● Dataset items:
== Segment start ==
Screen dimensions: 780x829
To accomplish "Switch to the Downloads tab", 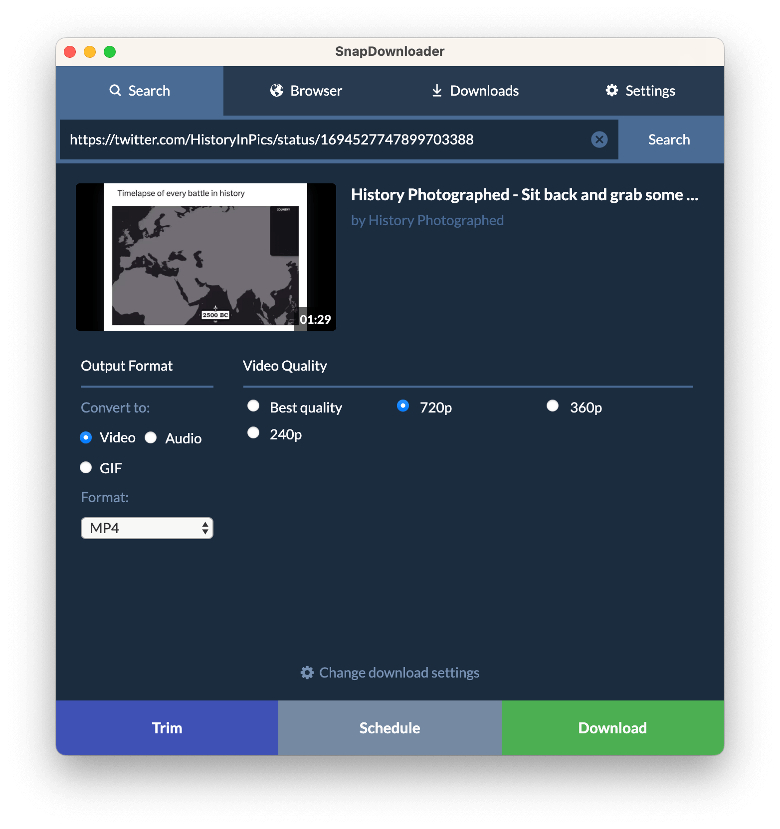I will tap(475, 91).
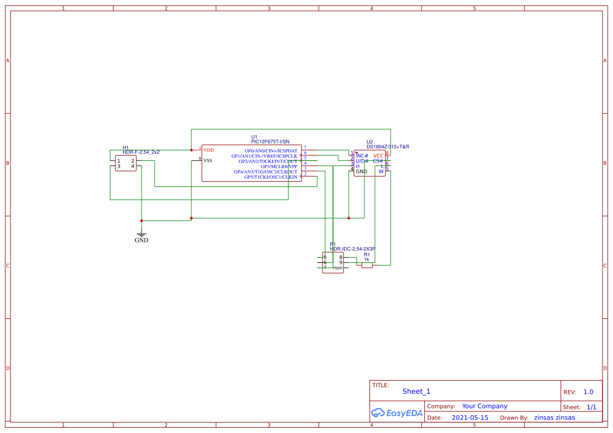Select the INC# pin label on U2
This screenshot has height=433, width=613.
click(x=361, y=156)
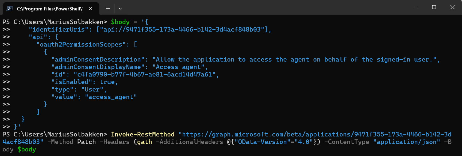Viewport: 462px width, 156px height.
Task: Click the PowerShell icon in the tab
Action: (x=10, y=9)
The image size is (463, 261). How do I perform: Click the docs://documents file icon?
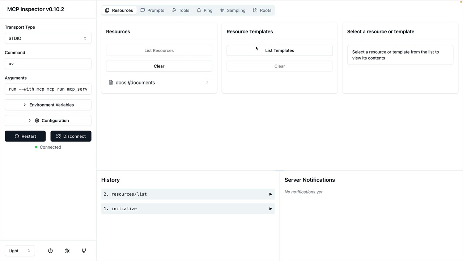click(x=111, y=83)
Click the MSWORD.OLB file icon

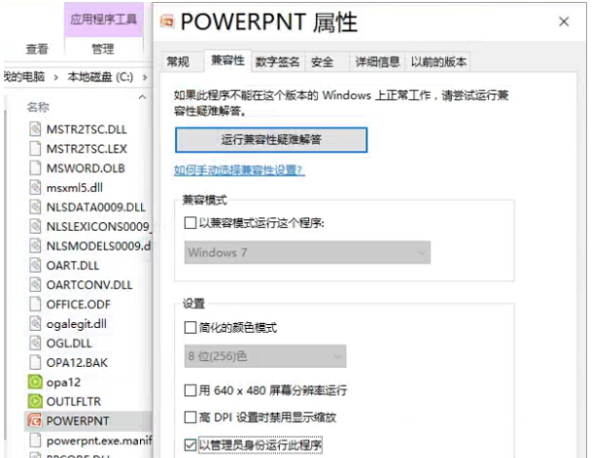click(x=34, y=168)
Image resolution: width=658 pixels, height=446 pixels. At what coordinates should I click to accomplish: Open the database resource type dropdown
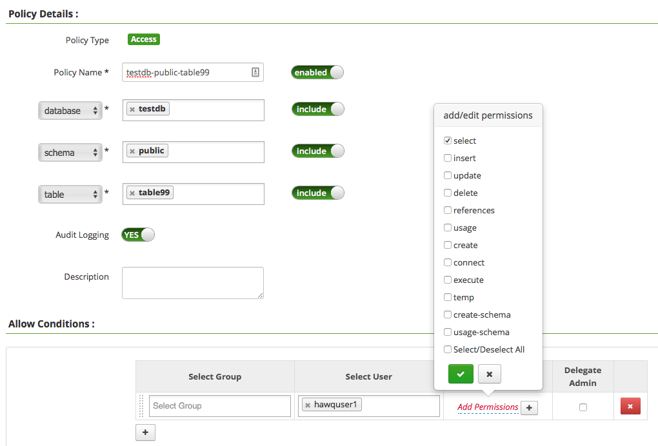[x=70, y=111]
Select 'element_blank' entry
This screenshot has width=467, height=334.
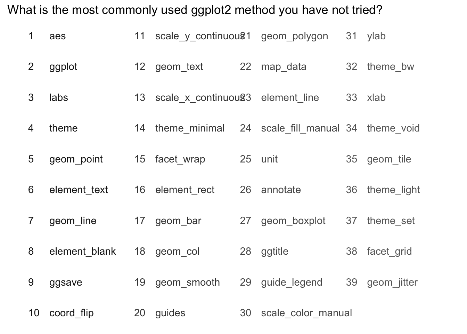82,251
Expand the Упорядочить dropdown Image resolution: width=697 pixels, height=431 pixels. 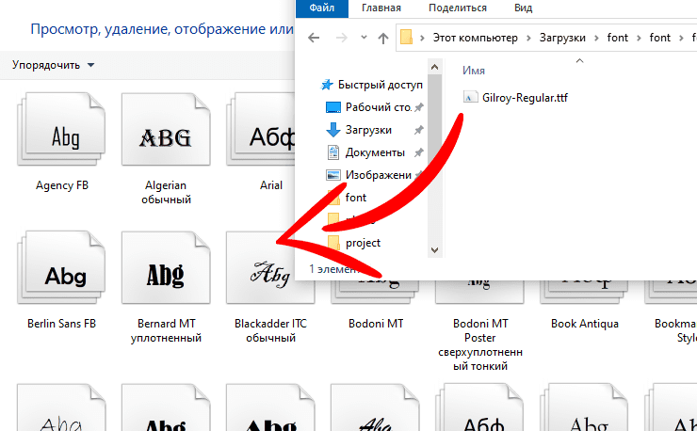53,65
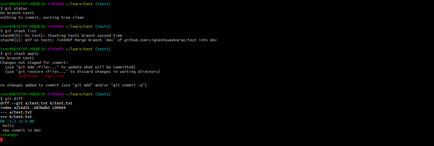Click the red highlighted plus at bottom
The height and width of the screenshot is (146, 434).
pos(2,139)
== Segment end ==
● What you need to do: The expected output is the lines above from the one containing "The image size" to the one containing "Select 'element_blank' entry", both ends included, reproduced exactly with every picture left out.

● Task response:
The image size is (463, 261). How do I perform: Click the docs://documents file icon?
click(x=111, y=83)
Click the MSWORD.OLB file icon

click(x=34, y=168)
Image resolution: width=658 pixels, height=446 pixels. At what coordinates should I click to accomplish: Open the database resource type dropdown
[x=70, y=111]
Select 'element_blank' entry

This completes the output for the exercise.